Currently, the method being used to determine which contract line item has the most matching characters to the invoice line item is the following code block, where "ili" is the invoice line item description, and "cli" is the contract line item description:

int maxCharactersMatchedGlobal = 0;

contractLineItemDescriptionsCleansed.ForEach(cli => 
{
     int maxCharactersMatched = Enumerable.Range(0, Math.Min(ili.Length, cli.Length)).Count(i => ili[i] == cli[i]);

     if (maxCharactersMatched > maxCharactersMatchedGlobal)
     {
          maxCharactersMatchedGlobal = maxCharactersMatched;
     }
});

However, this will only work if the contract line item description begins with the characters that are being compared to the invoice line item description. I would like to improve this code so that it checks everywhere in each of the contract line item descriptions for the most characters matching the invoice line item description, even if the cli does not contain the entire ili.


Solution

  • Enumerable.Intersect, as @stuartd had mentioned, is a close option, but I assume you want the matched portion to be a contiguous string (i.e. HKG24S should not match on input HKS because the of the S).

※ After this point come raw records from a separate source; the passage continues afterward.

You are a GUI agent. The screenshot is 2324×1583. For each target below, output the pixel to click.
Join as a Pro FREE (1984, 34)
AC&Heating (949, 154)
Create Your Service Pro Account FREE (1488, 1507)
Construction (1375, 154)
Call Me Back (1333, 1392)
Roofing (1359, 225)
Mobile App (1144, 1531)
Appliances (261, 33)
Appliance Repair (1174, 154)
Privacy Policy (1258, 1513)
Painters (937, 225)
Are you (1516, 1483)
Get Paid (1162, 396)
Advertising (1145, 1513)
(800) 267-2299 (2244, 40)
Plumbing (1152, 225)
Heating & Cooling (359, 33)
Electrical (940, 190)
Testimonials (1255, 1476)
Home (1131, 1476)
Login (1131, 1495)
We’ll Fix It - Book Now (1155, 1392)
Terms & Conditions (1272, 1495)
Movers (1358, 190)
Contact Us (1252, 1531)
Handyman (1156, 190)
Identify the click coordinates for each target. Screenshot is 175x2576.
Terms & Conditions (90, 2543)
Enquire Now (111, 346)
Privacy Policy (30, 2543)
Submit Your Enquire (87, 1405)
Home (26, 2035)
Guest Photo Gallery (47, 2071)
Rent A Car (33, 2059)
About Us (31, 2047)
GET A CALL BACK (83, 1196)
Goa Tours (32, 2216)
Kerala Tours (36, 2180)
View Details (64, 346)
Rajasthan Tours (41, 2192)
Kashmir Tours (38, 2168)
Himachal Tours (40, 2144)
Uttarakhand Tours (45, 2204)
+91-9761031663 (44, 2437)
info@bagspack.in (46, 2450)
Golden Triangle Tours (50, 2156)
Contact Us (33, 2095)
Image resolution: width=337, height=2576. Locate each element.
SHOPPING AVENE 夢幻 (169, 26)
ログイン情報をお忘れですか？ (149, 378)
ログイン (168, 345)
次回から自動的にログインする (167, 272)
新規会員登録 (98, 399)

    In this case, I think you're going to have to build your own string matcher.

    Disclaimer: The following recommendation is not very performant

    I'd recommend breaking the problem into parts. First, you can enumerate all the substrings of your search term (pick a min length, probably 3, though if you want to match on a single character, go ahead):

    Given 145HBK25G, you could write a method to produce:

    145
    145H
    145HB
    145HBK2
    145HBK25
    145HBK25G
    45H
    45HB
    ... etc all the way to 
    25G
    

    From there you can iterate over your invoice line items and use string.Contains() to check if each of your substrings is in the line item text. Keeping track of what the longest string matched was. Then, the line item (or items) with the longest matches are your winners.

    Not very performant, but it'll get the job done.